(MATERIAL FOR THE TASK Opens)
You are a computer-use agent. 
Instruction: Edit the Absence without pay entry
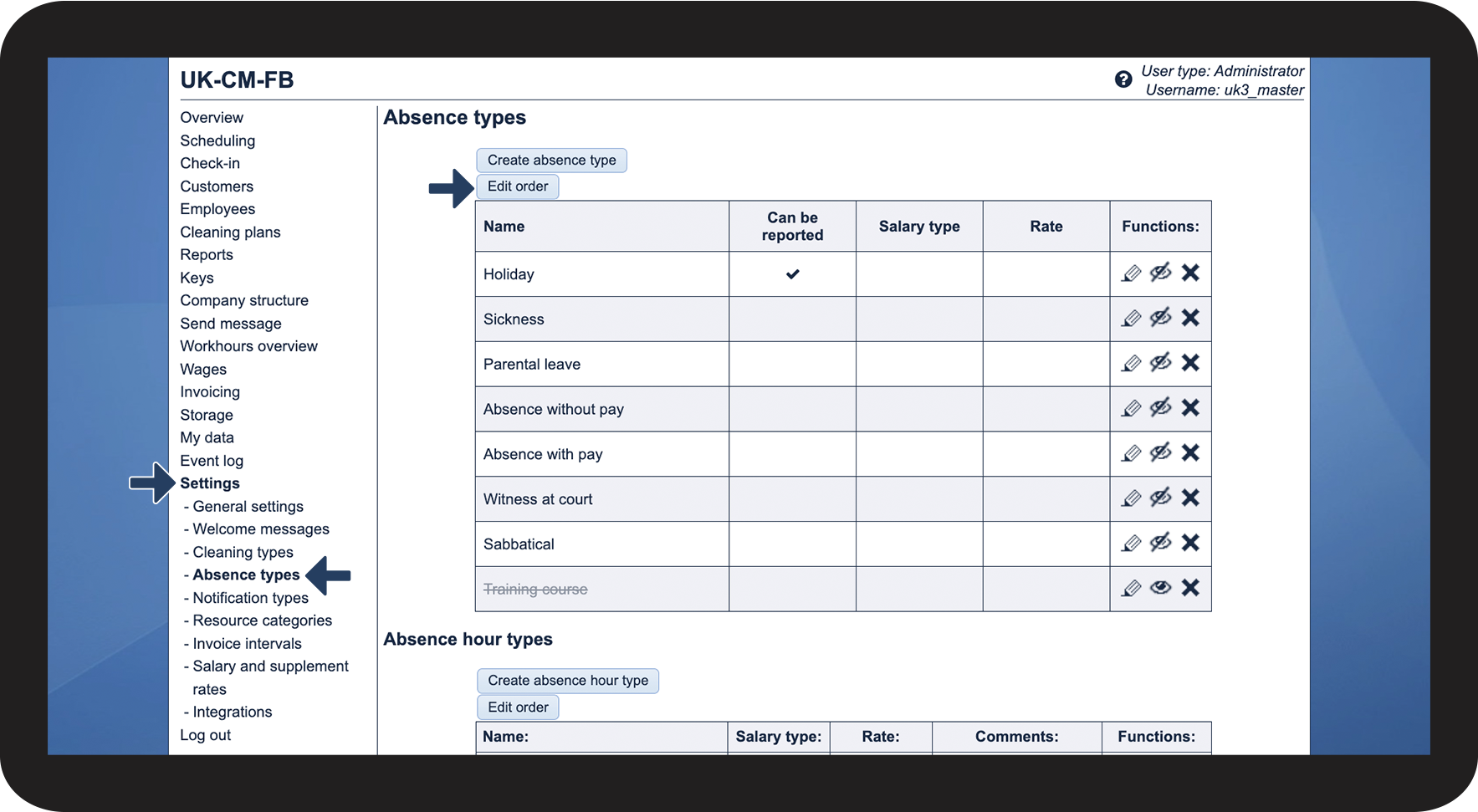[1131, 408]
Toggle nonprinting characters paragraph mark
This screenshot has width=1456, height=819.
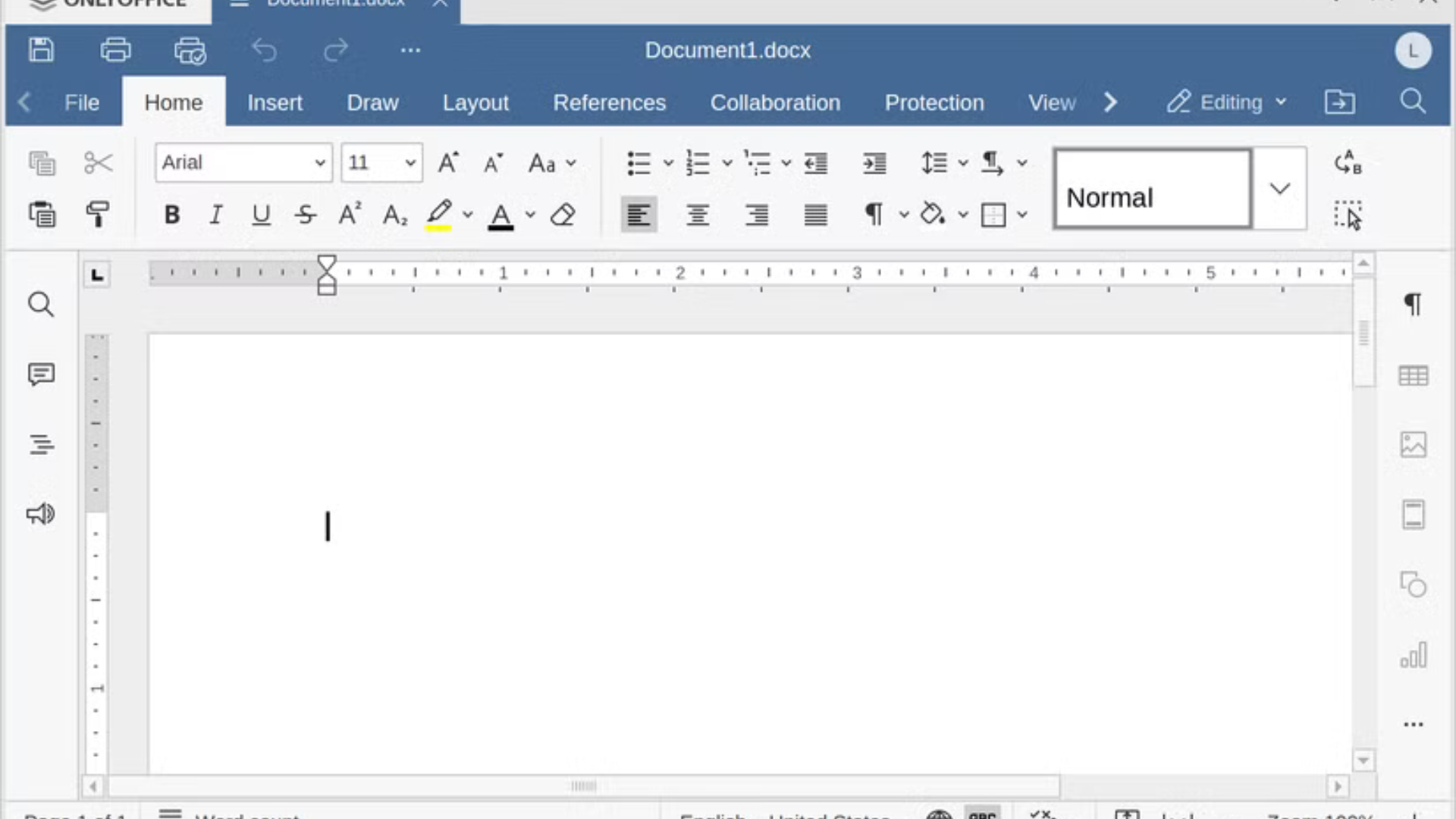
(MATERIAL FOR THE TASK Closes)
**ABOUT THIS TASK**
All of the records should be output exactly as they stand, with pictures omitted.

**COMPLETED TASK**
You are a computer-use agent. 
Instruction: Edit the Absence without pay entry
[1131, 408]
Toggle nonprinting characters paragraph mark
This screenshot has width=1456, height=819.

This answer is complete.